3.2. Le projet commun de réforme : le colloque national sur la réforme administrative.

Dans la lancée, et sur l’appui du chef du gouvernement, le Ministère chargé de la fonction publique et de la réforme administrative a voulu consolider, d’une part, les programmes de réforme initiés par les différents départements ; et d’autre part, les propositions et projets formulés dans le sillage des nombreuses réflexions autour de la modernisation de l’appareil de l’Etat.
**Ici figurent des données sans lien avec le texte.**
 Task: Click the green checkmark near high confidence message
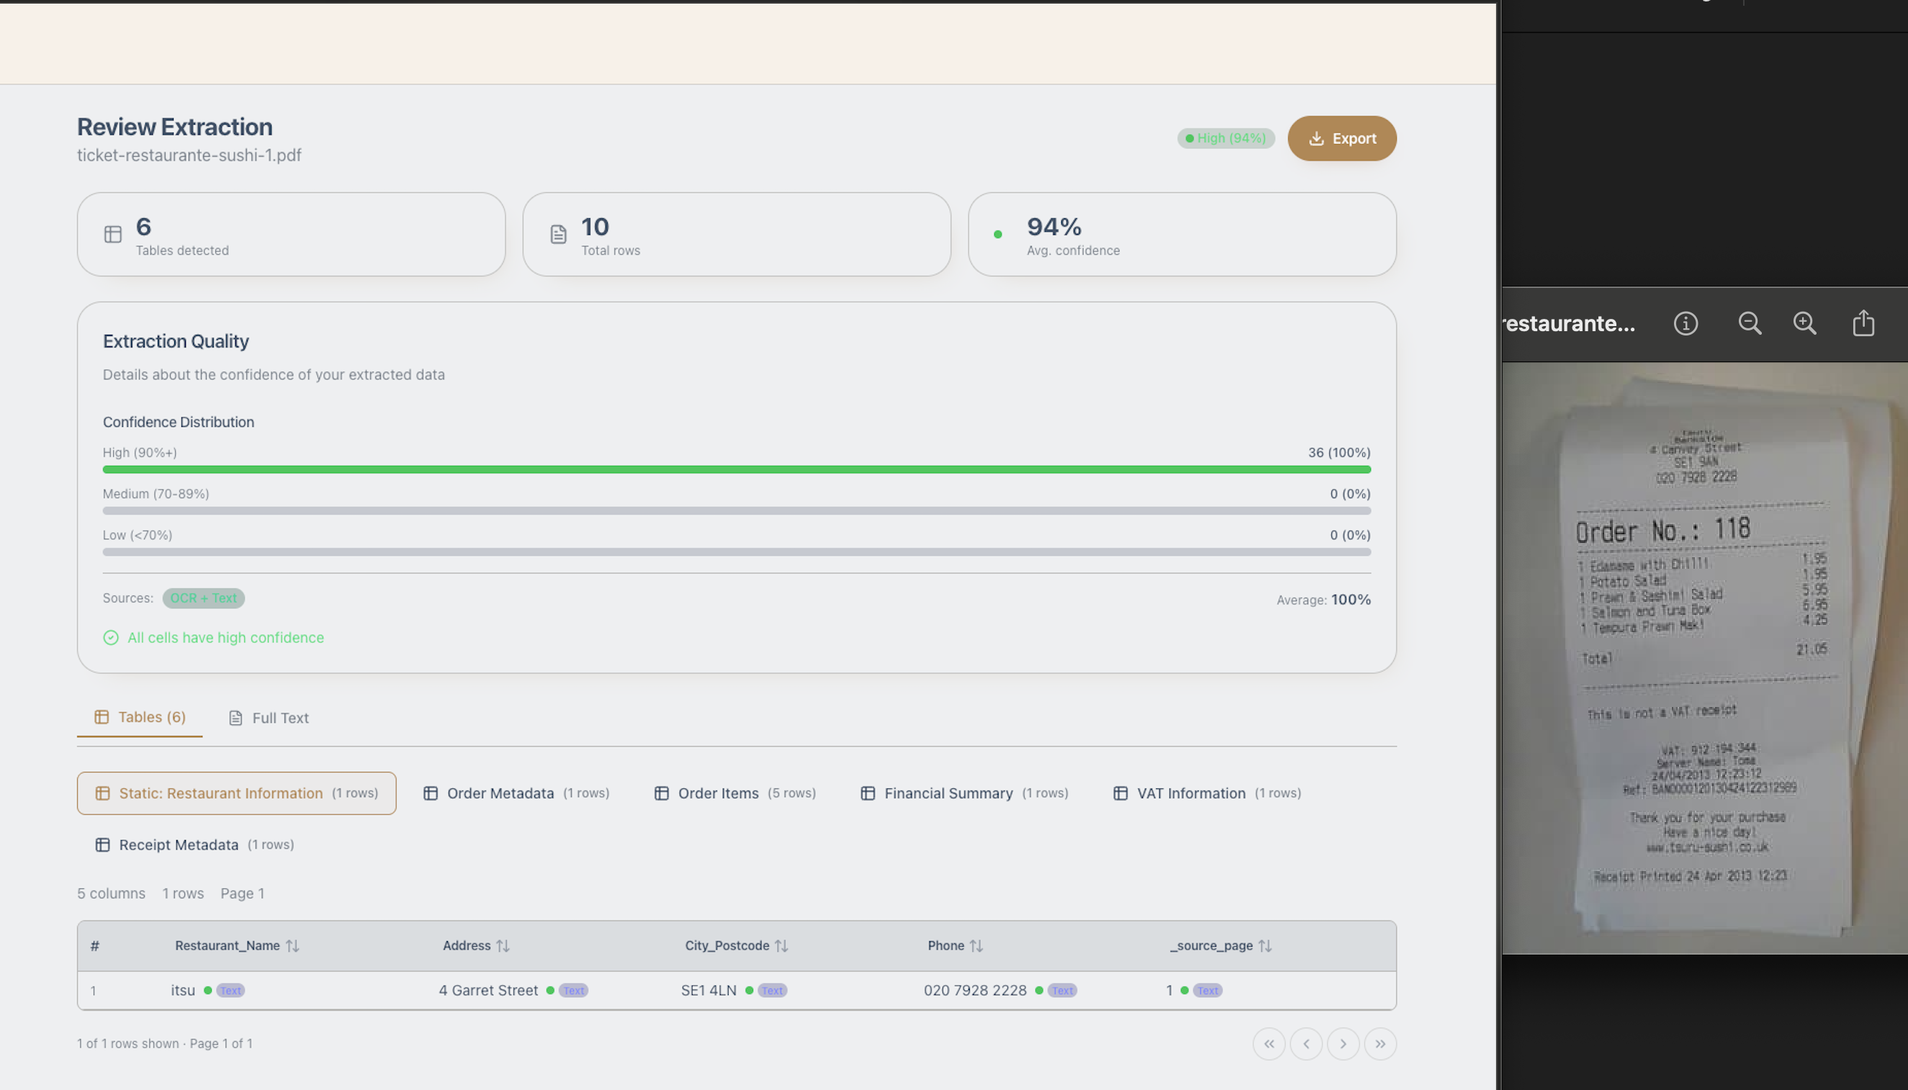111,637

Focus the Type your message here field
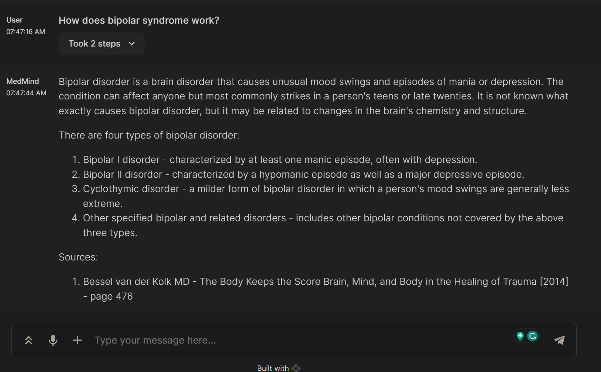pos(295,340)
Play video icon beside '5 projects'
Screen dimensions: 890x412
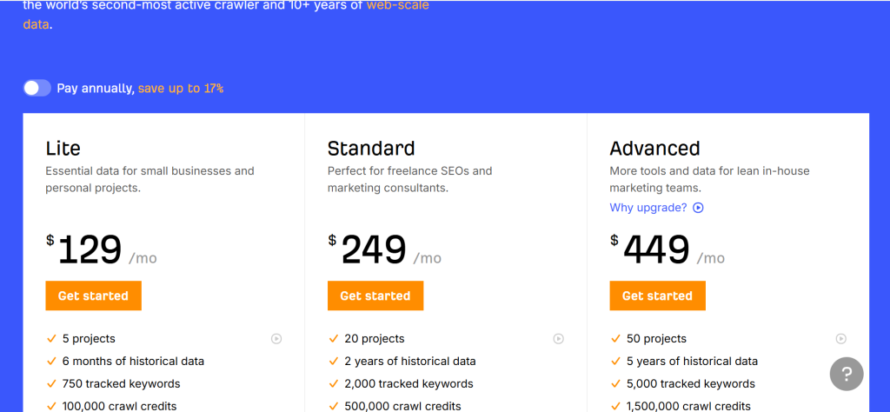point(276,339)
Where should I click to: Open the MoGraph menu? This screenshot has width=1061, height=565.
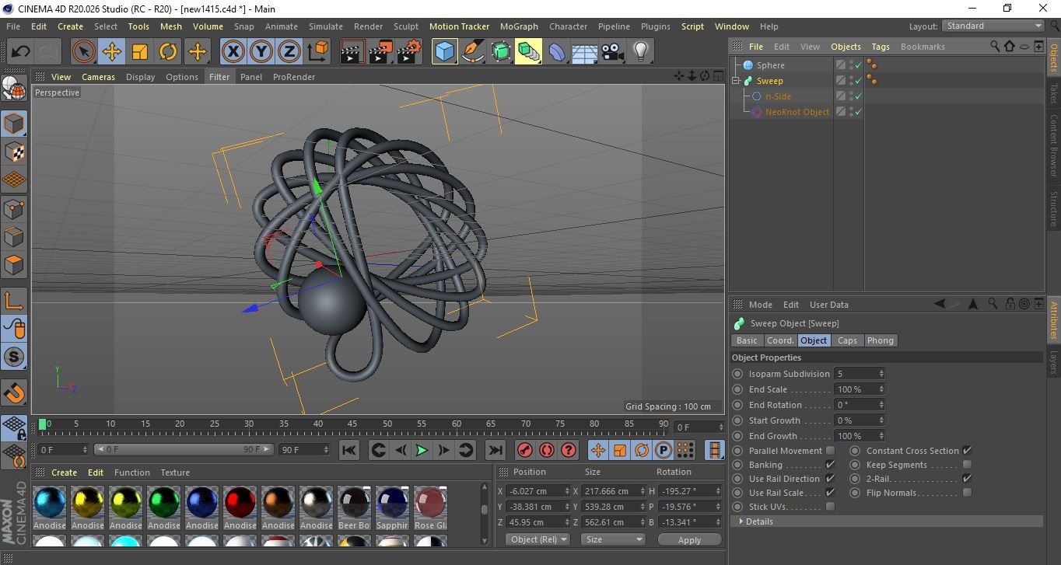pos(519,26)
C’est ainsi, qu’un grand colloque national a été organisé sur le thème de « l’administration marocaine face aux défis de l’an 2010 ». Considérée, à juste titre, comme étant le premier colloque national sur la réforme administrative, cette manifestation d’envergure qui s’est déroulée les 7 et 8 mai 2002, est parvenue à associer tous les départements administratifs ainsi que des représentants de l’entreprise et de la société civile. Il faut dire que le colloque a eu le mérite à la fois de réunir tous les partenaires de la réforme administrative et de déboucher sur un cadre commun produit par les administrations et constituant une plate forme consolidant les actions déjà entamées, ce que les nombreuses occasions de discussion sur la modernisation de l’Administration n’avaient pas réussi à faire.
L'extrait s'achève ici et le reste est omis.